CAR. BER.
Silvio Berlusconi sarà domani in aula a Milano, «salvo impedimenti dell’ultima ora», all’udienza preliminare Mediatrade, l’inchiesta su presunte irregolarità nella compravendita di diritti televisivi di Mediaset in cui il premier è accusato di frode fiscale e appropriazione indebita. Ma anche se questa udienza dovrebbe servire solo alla costituzione delle parti e a stilare un calendario del procedimento, basta leggere questo sms spedito dal Pdl lombardo ai suoi affiliati per capire quanto sia forte la volontà di trasformare ogni processo in un palcoscenico mediatico: «Lunedì il nostro presidente sarà al tribunale di Milano, ti aspettiamo per dimostrargli il nostro affetto». Mentre il Cavaliere si appresta dunque ad affrontare questa prova sostenuto dalla stessa claque testata da Ghedini lunedì scorso, la sua riforma della giustizia fatica a muovere i primi passi, osteggiata dentro e fuori le Camere, mentre domani approderanno in aula il processo breve e la responsabilità civile dei giudici: «Con questa riforma si passerà da Mani pulite a Mani libere», è il lapidario giudizio formulato al seminario «Nord Camp» dal pm Francesco Greco, capo del pool per i reati finanziari della Procura di Milano. «Se il Parlamento deciderà che non si deve più indagare sulla corruzione io dovrò disapprovare quella legge, perchè
Anche il Csm vuole vederci chiaro e fa sapere di volersi esprimere non solo sull’ampliamento della responsabilità civile ai magistrati (introdotto con un emendamento alla legge comunitaria) e sulla prescrizione breve, ma anche sull’impianto della riforma costituzionale con un apposito parere della sesta Commissione. Iniziativa che fa infuriare la maggioranza e i consiglieri laici del Pdl, che insorgono contro la tendenza del Csm a comportarsi da «terza Camera» e da «sindacato delle toghe». «Passano le consiliature, cambiano i vicepresidenti ma al Csm la musica resta sempre la stessa», attacca dal Pdl Gaetano Quagliariello che boccia i «pareri non richiesti, finanche su emendamenti ancora freschi di stampa in Parlamento e su riforme costituzionali che tra l’altro riguardano anche l’organo che si appresta a emettere indebitamente le sue prevedibili sentenze». Il clima rovente fa sì che anche i centristi tirino il freno a mano sul dialogo chiedendo al governo di «evitare forzature» e di mantenere fede alle sue parole, perché finora, osserva Casini, «è solo un moltiplicarsi di norme per soddisfare l’ossessione giudiziaria del premier».

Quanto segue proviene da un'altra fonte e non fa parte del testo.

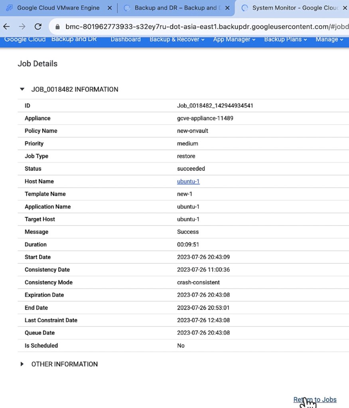The width and height of the screenshot is (349, 408).
Task: Click the Google Cloud logo
Action: (x=25, y=39)
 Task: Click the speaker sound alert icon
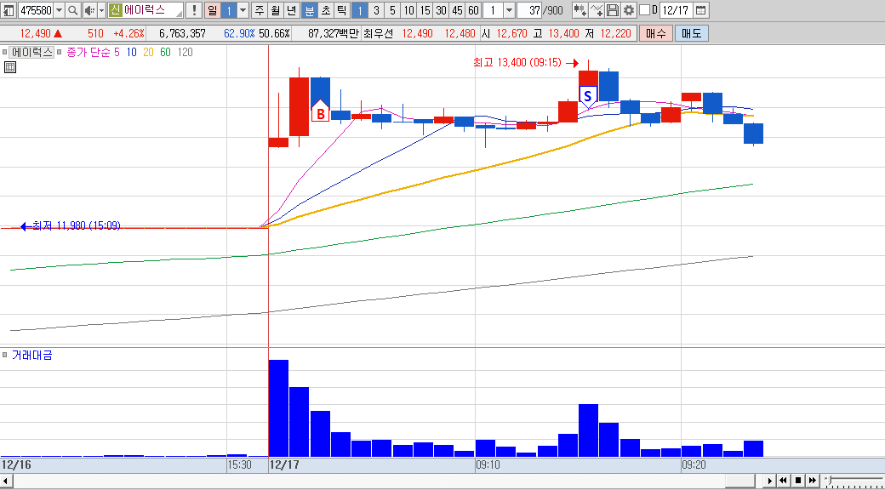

La norma sulla prescrizione breve per gli incensurati non è una legge ad personam, «ma un atto di civiltà giuridica», ribatte uno dei legali del premier, Maurizio Paniz. Fatto sta che mentre dalle opposizioni continua il bombardamento quotidiano, («non è una riforma quella che risolve i processi del premier», l’ultima bordata di Franceschini); e malgrado Bossi sia convinto che «i giudici non possono non pagare mai», il sottosegretario Casellati annuncia che il governo è pronto a modificare la norma che estende la responsabilità civile dei magistrati. In questa settimana già rovente sarà guerra anche sul conflitto di attribuzione sul caso Ruby, che martedì sarà al vaglio della giunta per il regolamento della Camera dopo l’ok della Giunta per le autorizzazioni.